Unser Tempo? Was mich angeht, so überlasse ich das einmal mehr meinem Laufgefühl und Mike hält einfach mit (oder hält er sich etwa zurück?). Knapp sechs Minuten brauchen wir pro Kilometer. Um einiges schneller also als Mikes mir gegenüber geäußerte Absicht. Das weiß er natürlich selbst, dennoch fühle ich mich verpflichtet ihn darauf hinzuweisen. Es scheint ihm aber wichtiger, unterhaltsamer, erfolgversprechender - was auch immer - gemeinsam unterwegs zu sein, als läuferischer Vorsicht zu gehorchen …
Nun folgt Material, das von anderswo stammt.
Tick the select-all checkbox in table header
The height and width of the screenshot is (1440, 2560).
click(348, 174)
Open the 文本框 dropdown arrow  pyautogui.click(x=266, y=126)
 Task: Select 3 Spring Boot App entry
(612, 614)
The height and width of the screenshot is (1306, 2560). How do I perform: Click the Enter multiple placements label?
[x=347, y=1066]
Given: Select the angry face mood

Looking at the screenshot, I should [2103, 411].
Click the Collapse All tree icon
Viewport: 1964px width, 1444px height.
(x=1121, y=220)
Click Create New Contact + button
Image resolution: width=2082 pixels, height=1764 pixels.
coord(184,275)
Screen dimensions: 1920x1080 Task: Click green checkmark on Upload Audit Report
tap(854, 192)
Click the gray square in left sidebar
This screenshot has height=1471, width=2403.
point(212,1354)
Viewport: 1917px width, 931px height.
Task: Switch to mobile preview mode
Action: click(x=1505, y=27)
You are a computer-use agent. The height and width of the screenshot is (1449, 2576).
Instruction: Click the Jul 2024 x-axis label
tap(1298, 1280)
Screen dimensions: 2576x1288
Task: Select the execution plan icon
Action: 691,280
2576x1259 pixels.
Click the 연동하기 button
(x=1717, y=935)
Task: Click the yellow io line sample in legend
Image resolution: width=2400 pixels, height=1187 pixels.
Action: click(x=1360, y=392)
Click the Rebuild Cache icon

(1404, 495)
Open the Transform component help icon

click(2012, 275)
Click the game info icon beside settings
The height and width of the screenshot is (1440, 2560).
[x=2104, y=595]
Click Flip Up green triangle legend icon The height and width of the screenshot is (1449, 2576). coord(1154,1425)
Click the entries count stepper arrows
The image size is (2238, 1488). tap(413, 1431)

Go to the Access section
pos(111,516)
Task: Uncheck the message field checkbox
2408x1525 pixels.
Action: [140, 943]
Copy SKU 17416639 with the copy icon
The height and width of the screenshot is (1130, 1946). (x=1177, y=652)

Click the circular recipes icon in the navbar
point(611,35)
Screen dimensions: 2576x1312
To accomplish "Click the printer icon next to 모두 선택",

Morgendliche Kühle, zumal zwischen Bäumen, spart Schweiß. Trotzdem fülle ich mich an der ersten Tränke ab: Zwei Becher Wasser, um das Gel zu verdünnen und obendrauf noch zwei Portionen Cola. Die nächste Flüssigkeit gibt’s erst in gut einer Dreiviertelstunde. Glücklicherweise übersteigt meine Trinkleistung diejenige meiner Beine um ein Vielfaches. Für Mike entsteht also kaum Wartezeit und nach kurzer Einkehr nimmt das Tandem den nächsten Waldabschnitt in Angriff … Erste Sonnenflecken auf dem Waldboden lenken meinen Blick gen Himmel: Nach „trübem Beginn“ überwiegt nun die Farbe Blau zwischen Ast- und Blattwerk. Ein paar Minuten weiter, bei erstmals freier Sicht über Feuchtwiesen und angrenzende Waldstreifen, ist meine Verblüffung dann komplett. Präsentierte sich die Welt vor einer guten Stunde noch in Variationen von Grau, so hat sie sich inzwischen das Kleid eines strahlend schönen Tages übergestreift. - Zunächst ungewisse Aussichten, dann der rasante Wandel zu „meinem Wetter“ - das vervielfacht alle positiven Empfindungen und öffnet die Sinne. Auch jene, die sich nicht wissenschaftlich belegen lassen. Schon zu diesem frühen Zeitpunkt, da noch mehr als 60 Kilometer erlaufen sein wollen, prophezeien sie mir einen glücklichen Ausgang der Müritz-Ultrarunde …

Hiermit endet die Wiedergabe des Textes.